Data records
________
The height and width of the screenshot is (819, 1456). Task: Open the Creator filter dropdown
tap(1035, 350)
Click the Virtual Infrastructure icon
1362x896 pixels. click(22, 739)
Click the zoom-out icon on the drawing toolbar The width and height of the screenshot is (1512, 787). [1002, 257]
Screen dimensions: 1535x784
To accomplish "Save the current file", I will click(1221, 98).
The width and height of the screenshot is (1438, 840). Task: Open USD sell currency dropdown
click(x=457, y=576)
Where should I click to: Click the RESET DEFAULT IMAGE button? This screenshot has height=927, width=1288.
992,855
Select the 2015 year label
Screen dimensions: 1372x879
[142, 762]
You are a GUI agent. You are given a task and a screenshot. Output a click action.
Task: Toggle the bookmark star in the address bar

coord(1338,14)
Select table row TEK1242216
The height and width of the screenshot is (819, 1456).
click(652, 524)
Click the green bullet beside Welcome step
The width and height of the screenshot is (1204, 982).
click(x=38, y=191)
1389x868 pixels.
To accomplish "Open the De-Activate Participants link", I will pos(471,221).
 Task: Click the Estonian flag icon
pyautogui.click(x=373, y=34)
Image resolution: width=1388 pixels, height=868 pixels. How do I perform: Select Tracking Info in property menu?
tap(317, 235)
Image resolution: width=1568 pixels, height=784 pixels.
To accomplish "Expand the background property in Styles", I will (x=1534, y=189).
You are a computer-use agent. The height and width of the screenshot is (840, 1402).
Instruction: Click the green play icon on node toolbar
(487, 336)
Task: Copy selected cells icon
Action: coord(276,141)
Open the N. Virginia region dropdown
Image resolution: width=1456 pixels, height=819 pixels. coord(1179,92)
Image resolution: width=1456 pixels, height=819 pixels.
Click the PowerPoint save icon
________
A copy of each line above that holds the word "agent" is the expected answer.

#### Response to this exercise
You are a GUI agent. You are given a task and a screenshot. Output a click action.
You are a computer-use agent. The height and width of the screenshot is (840, 1402).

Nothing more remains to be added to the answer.